Noribenは動的解析に用いるオープンソースな解析ツールとなります。NoribenはWindowsのSysinternalsツールであるProcess Monitorを実行して、端末内で動作するプロセスの振る舞いを解析します。Process Monitorはリアルタイムで各プログラムの振る舞いを監視することができるツールです。本来の用途としてマルウェア解析は想定されていないツールだと思いますが、マルウェアの挙動を監視するのに非常に優れたツールであると思います。

しかし、Process Monitorが出力する情報はマルウェア解析には不要な情報が非常に多く出力されるため、どの挙動がマルウェア解析に必要な情報であるかを判別する必要があります。例えば、後述するマルウェアAmadeyの挙動をProcess Monitorで監視すると、下図のように大量の情報が出力されます。
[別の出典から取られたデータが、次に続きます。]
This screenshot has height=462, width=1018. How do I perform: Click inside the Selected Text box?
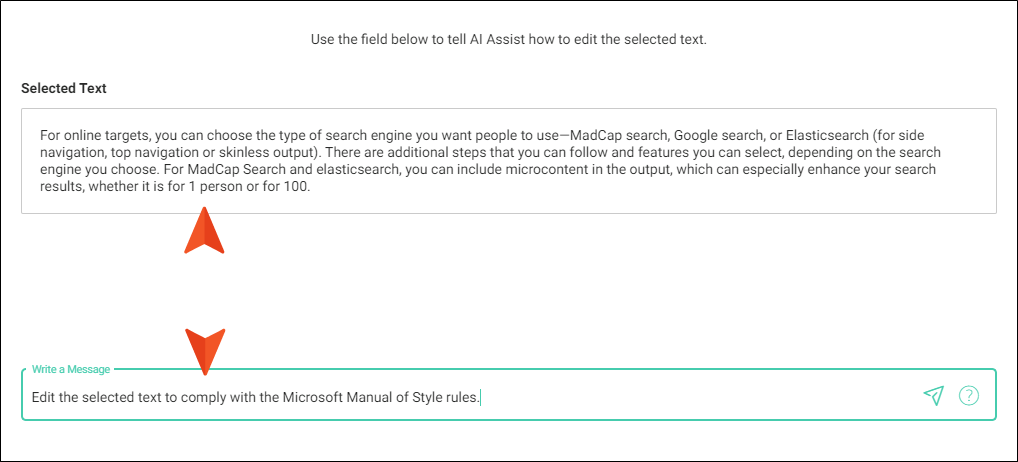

この問題を解決してくれるのがNoribenです。Noribenは子プロセスとしてProcess Monitorを実行し、その監視結果（CSVファイル）を解析して必要な情報を抽出してくれます。Noribenのソースコードを見てみると、以下の挙動を抽出してくれることがわかります。

• プロセス生成
• ファイル操作
  • 作成
  • 削除
  • リネーム
• レジストリ操作
  • レジストリキー作成
  • レジストリキー削除
  • レジストリ値のセット
  • レジストリ値の削除
• ネットワーク通信
  • TCP
  • UDP

また、Noribenにはデフォルトのフィルタ設定があるため、上記の挙動に合致していても不要だと考えられるものはフィルタリングされます。

Noribenを用いた動的解析例

ここでは、情報窃取型マルウェアであるAmadeyに対してNoribenを用いて動的解析をやってみます。
なお、解析に使用する検体のHash値は以下となります。

a1c3aab7bc661fee2a1b3dea08f827e179d0991a58438efe8c464d22f9d73558

この検体をNoribenで解析した結果は以下のとおりです。

Noribenの解析結果はテキストファイルで出力され、以下の5つに分類されて表示されます。
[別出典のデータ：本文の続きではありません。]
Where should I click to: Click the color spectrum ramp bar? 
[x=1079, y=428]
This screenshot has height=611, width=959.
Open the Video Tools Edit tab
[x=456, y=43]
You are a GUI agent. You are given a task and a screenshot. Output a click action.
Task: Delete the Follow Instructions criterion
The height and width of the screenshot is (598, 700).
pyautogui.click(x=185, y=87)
• Process Activity（プロセス生成）
• File Activity（ファイル操作）
• Registry Activity（レジストリ操作）
• Network Traffic（ネットワーク通信）
• Unique Hosts（通信したIPアドレス一覧）

この中のProcess Activity、File Activity、Network Trafficについて調査します。
※ Registry Activityには解析に必要と思われる情報がなかったため割愛します。

Process Activityの調査

まず、Process Activityを調査します。

Process Activityを確認すると、amadey.exeがTempフォルダのjbruyer.exeを実行しています。jbruyer.exeはamadey.exe実行前に存在せず、Tempフォルダに格納されていることから非常に怪しいファイルだと考えられます。このことから、jbruyer.exeもamadey.exeに関連したファイルだと考え、jbruyer.exeの処理も調査する必要があります。jbruyer.exeの処理を見ると、以下2つのコマンドを実行していることがわかります。

• schtask.exe
• cacls.exe（cmd.exe経由で実行されている）

schtask.exeはWindowsの標準機能であるタスクスケジューラを操作できるコマンドです。コマンドラインや登録タスクを確認すると、jbruyer.exeを実行するタスクを登録していることがわかります。

このタスクは1時間ごとに実行されるようです。これは永続化と呼ばれる処理であり、端末がシャットダウンまたは再起動された場合であっても、マルウェアが実行されることを目的に行われます。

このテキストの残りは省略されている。